Anfibi – Seconda parte

di cristinadellamore

È piovuto, nei giorni scorsi, ed era fango, nel senso che il vento ha portato le nuvole dal Sud, cariche di sabbia del Sahara, e poi di umidità: la macchina è adesso color fango, come il mio scooter. Penso che bisognerà lavarla, e lei approfitta di un semaforo rosso per prendermi la mano prima di dirmi: “Sabato mattina, amore. Prima corriamo e poi andiamo assieme a fare un po’ di pulizia”.

Come al solito, mi ha letto nel pensiero. Mi godo per un po’ il tepore della carne di lei attraverso la tela spessa. Riesco a sentire i muscoli che si contraggono quando affonda il piede sull’acceleratore. Penso alle sensazioni che provo quando accarezzo la sua pelle e quando lei affonda la sua coscia tra le mie, e quasi non mi accorgo che siamo arrivate. Nel buio, riconosco l’ultima rotonda che affrontiamo sulla strada che porta al mare; lei però tira dritto, e dopo poco svolta a sinistra. Siamo arrivate, una stradina più sconnessa delle altre sulla quale si affacciano, ai due lati, villone un po’ pacchiane e, alle nostre spalle, l’aeroporto militare che costeggiamo per tutta la lunghezza prima di arrivare sulla litoranea.

Non siamo le prime, ci sono molte vetture parcheggiate un po’ alla come viene, è buio, ma lei infila di precisione l’utilitaria in quello che mi sembra un francobollo, spegne il motore e fa per uscire. Io non tolgo la mano e lei rimane ferma dov’è, mi guarda alla luce fioca della lampadina di cortesia e si sposta per baciarmi.

“Ti amo”, dice contro la mia bocca, “e ti farò una sorpresa, prima della fine della festa. E adesso andiamo, mia cugina ci aspetta”. Attraverso il giubbotto mi stringe una mammella, trova il capezzolo e lo strizza, mi fa male e mi fa impazzire in un istante. Andiamo, dunque.

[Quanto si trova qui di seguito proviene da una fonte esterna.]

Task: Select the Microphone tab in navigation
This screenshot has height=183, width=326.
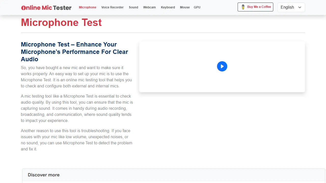Action: (87, 7)
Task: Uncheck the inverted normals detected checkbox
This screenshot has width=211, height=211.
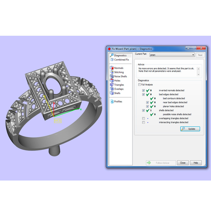Action: point(143,90)
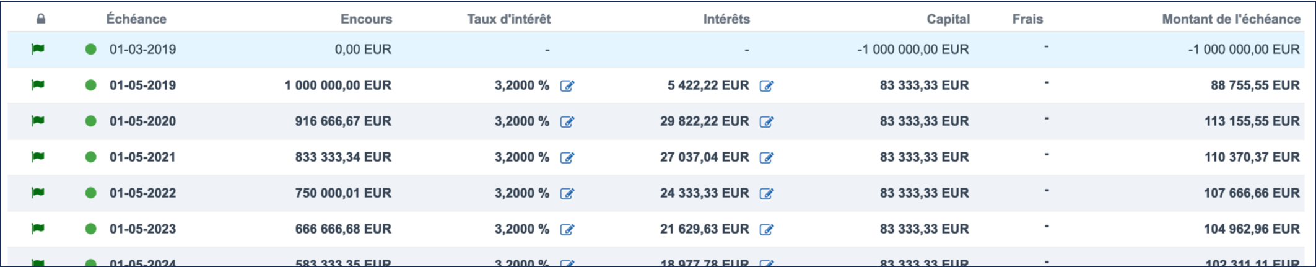
Task: Edit interest amount 24 333,33 EUR
Action: coord(766,193)
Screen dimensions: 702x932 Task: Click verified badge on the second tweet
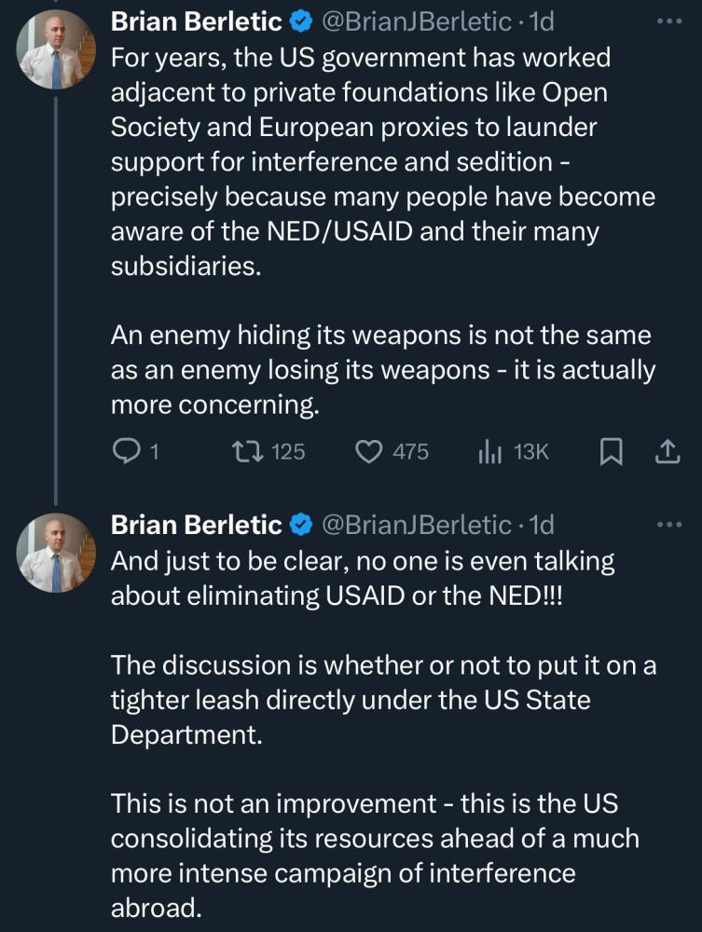(300, 526)
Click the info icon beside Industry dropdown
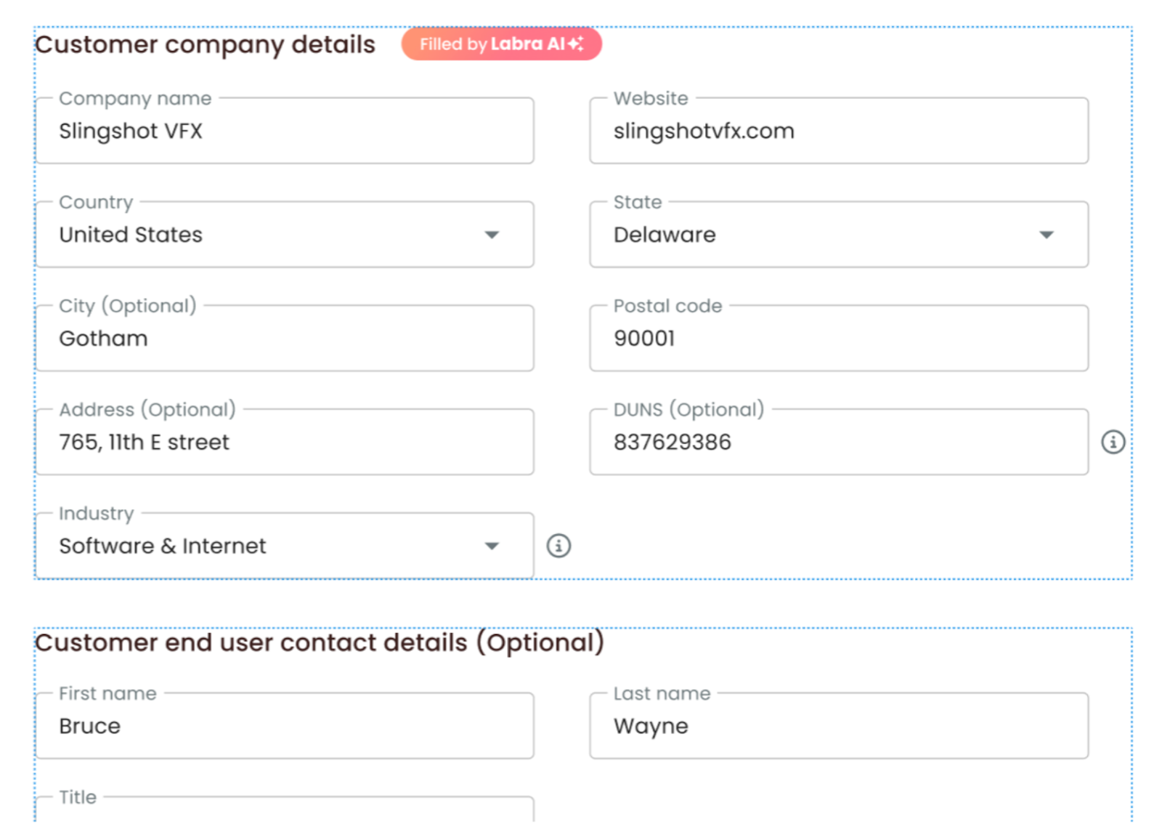 click(558, 546)
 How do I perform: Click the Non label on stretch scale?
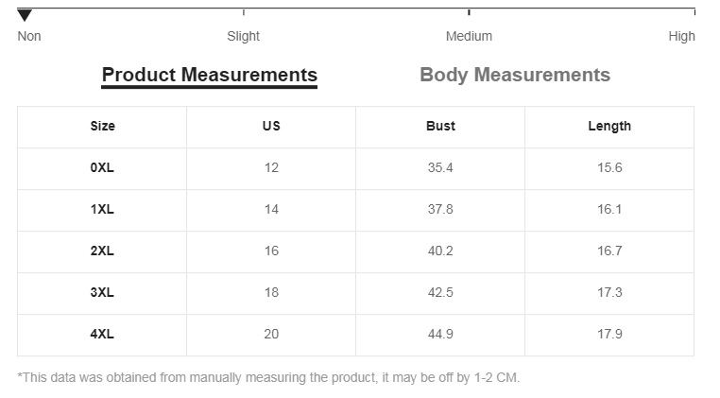pos(29,36)
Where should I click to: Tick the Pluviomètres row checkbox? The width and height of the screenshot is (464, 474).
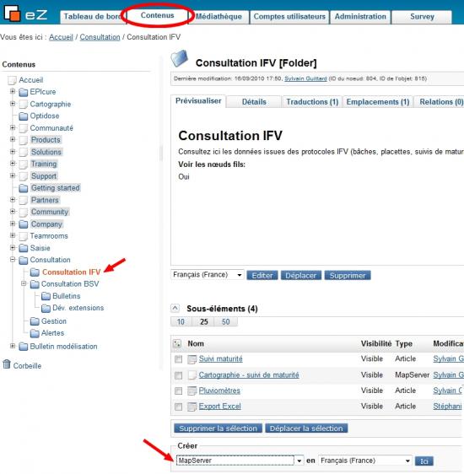point(178,391)
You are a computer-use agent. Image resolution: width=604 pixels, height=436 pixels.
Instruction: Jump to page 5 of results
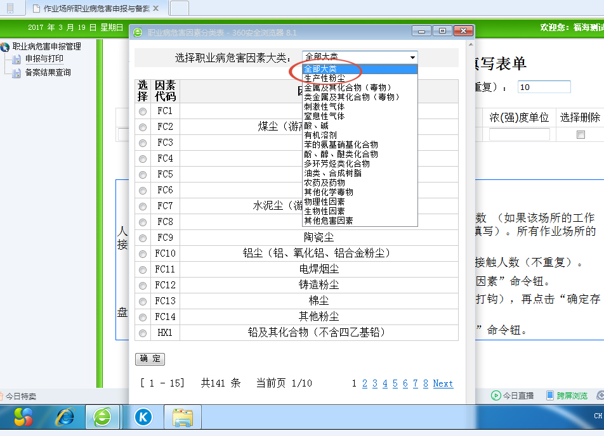pyautogui.click(x=395, y=383)
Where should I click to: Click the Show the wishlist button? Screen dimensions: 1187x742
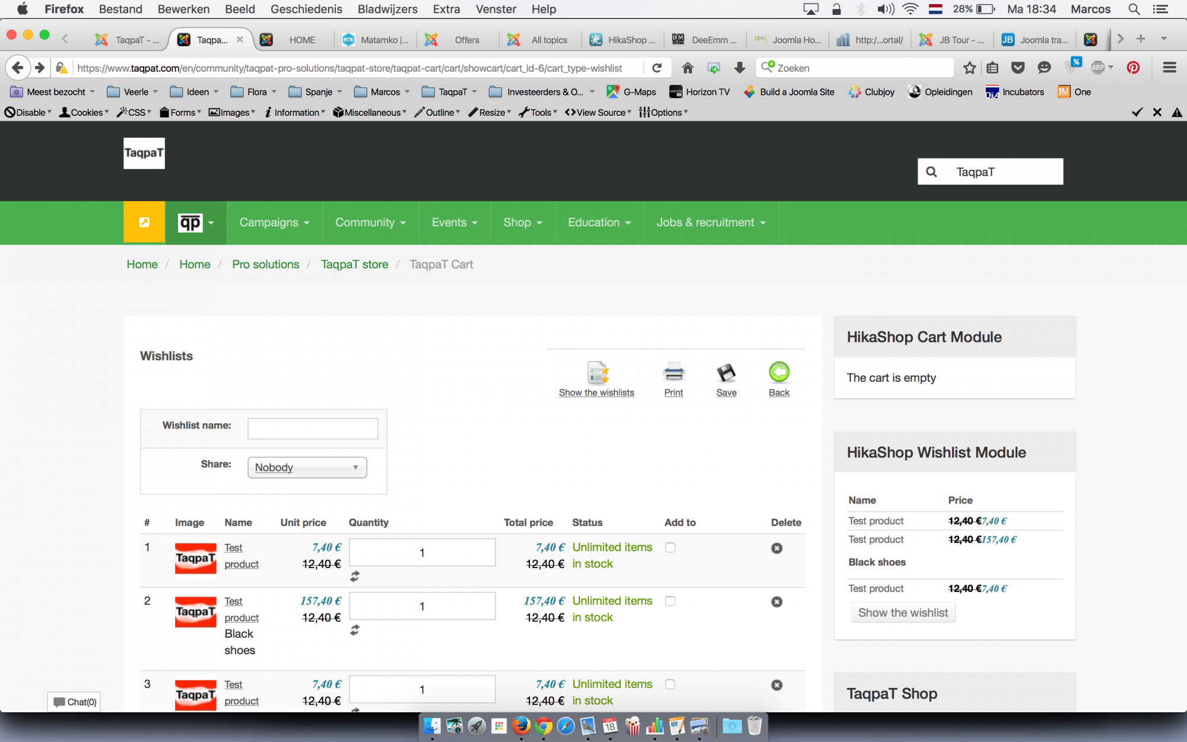pyautogui.click(x=902, y=613)
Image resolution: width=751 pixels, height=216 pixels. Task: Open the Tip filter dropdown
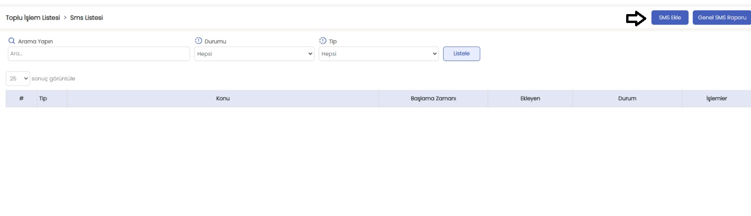tap(379, 54)
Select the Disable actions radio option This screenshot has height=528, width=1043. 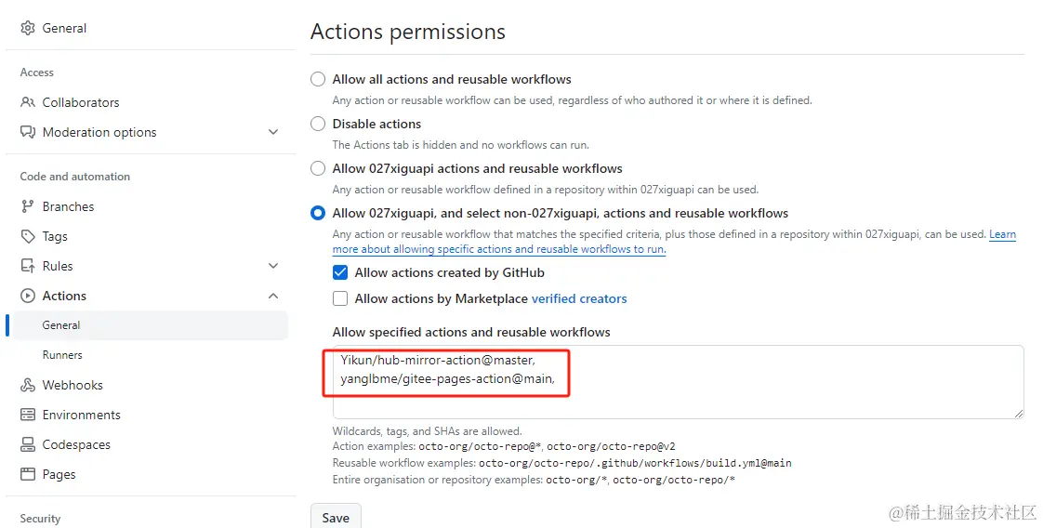click(318, 124)
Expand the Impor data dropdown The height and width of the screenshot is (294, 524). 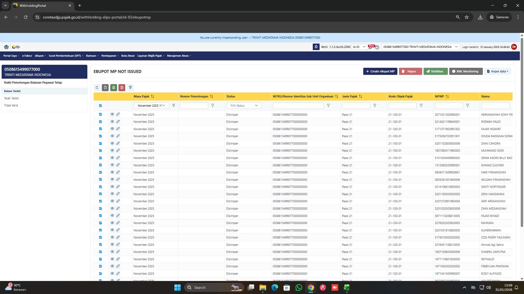[x=498, y=71]
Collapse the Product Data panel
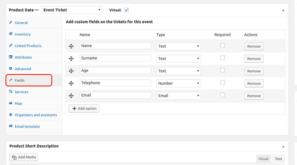Image resolution: width=297 pixels, height=165 pixels. pyautogui.click(x=283, y=10)
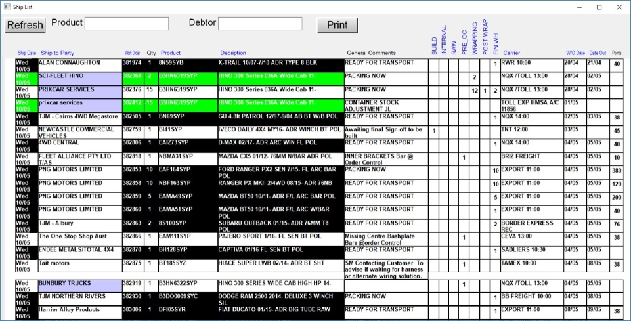Sort by Ship Date column header
Viewport: 631px width, 321px height.
[27, 53]
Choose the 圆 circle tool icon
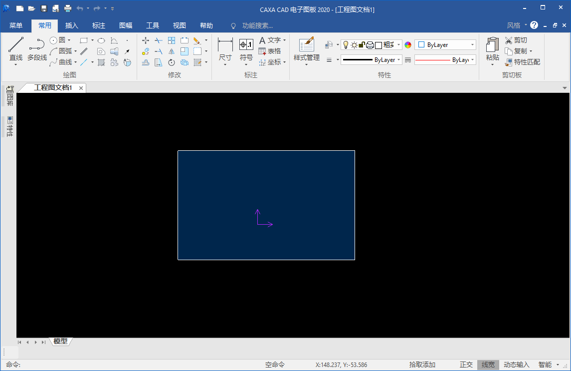The image size is (571, 371). click(54, 40)
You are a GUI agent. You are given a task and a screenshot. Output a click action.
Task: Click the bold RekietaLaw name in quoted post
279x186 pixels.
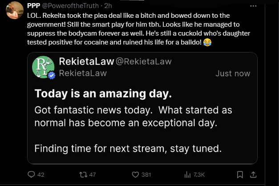(86, 61)
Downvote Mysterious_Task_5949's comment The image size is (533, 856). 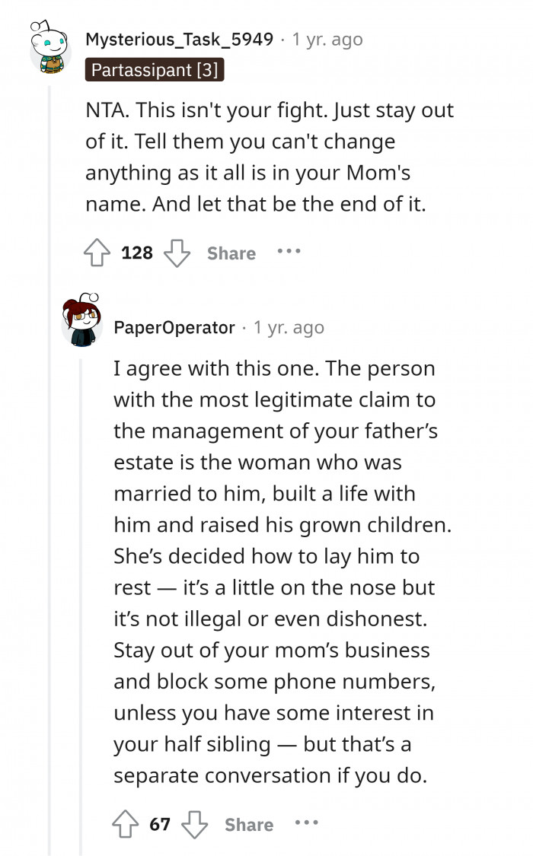[177, 252]
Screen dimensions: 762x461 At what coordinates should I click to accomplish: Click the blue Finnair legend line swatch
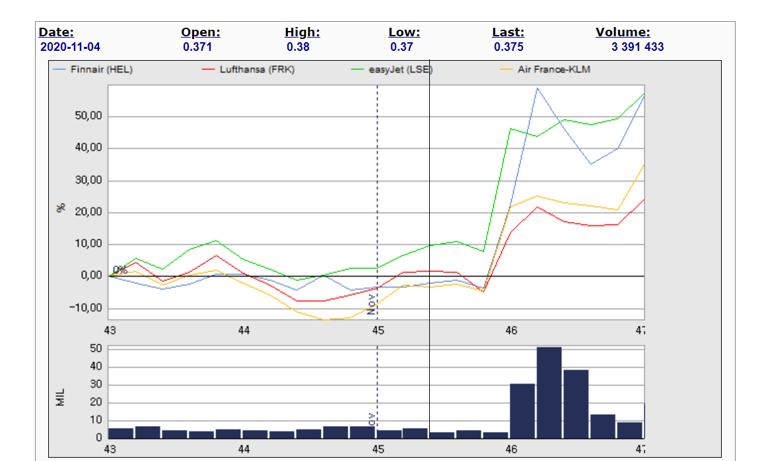59,70
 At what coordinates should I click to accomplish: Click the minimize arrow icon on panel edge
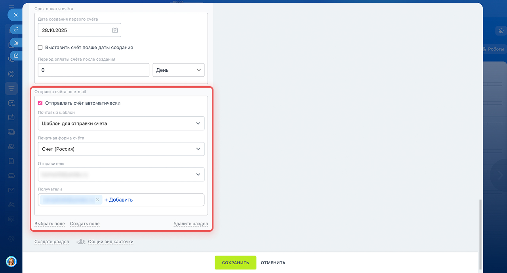click(16, 42)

Mi sembra più freddo e più umido che sotto casa, c’è un piccolo giardino da attraversare, appena illuminato da lampade al livello del suolo. Barcollo un po’, per quello che lei mi ha fatto provare un attimo fa, mentre guido il nostro terzetto verso l’ingresso, lì dove ci aspetta il padrone di casa, lontana conoscenza attraverso una antica amicizia, un paio di vite fa. Saluti e presentazioni, non ci vediamo da almeno due anni, si è limitato ad un mantello nero e ad una maschera bianca: certo, è veneziano, sceso a Roma all’inseguimento di una donna che poi ha sposato, sarà dell’età di lei, almeno, se non di più. La maschera lascia scoperta una bocca ben disegnata con due labbra rigonfie, quasi femminili, ed una corta barbetta sale e pepe: niente a che vedere con gli hipster, in fondo.

Con il dolcissimo accento che mi è sempre piaciuto ci ringrazia di essere venute e ci augura buon divertimento, ed io decido al volo che per l’anno prossimo lo imiteremo, se combineremo qualcosa, un carnevale veneziano a Roma. Ma adesso siamo qui, vediamo la festa cosa promette.

Sembra promettere bene. Conosco un bel po’ delle persone qui dentro, una buona parte ne conosce anche lei; in fondo, i giri di amici, più o meno, sono sempre quelli. Musica, profumo di profumi mischiati e di buona cucina, qualche coppia balla e tra queste riconosco con una certa sorpresa Paola e Sara, che si sono evidentemente decise a lasciare la figliolanza ad una baby sitter. Meglio così, ho voglia di invitarle a cena, sarà forse più facile convincerle. Mi volto e non vedo più la cugina, che si trova già in fondo al grande salone, nel bel mezzo di un gruppo di coetanei nel quale spicca un tipo altissimo e magrissimo in uniforme dell’esercito tedesco della Seconda Guerra Mondiale, completa di elmetto d’acciaio dalla sagoma inconfondibile.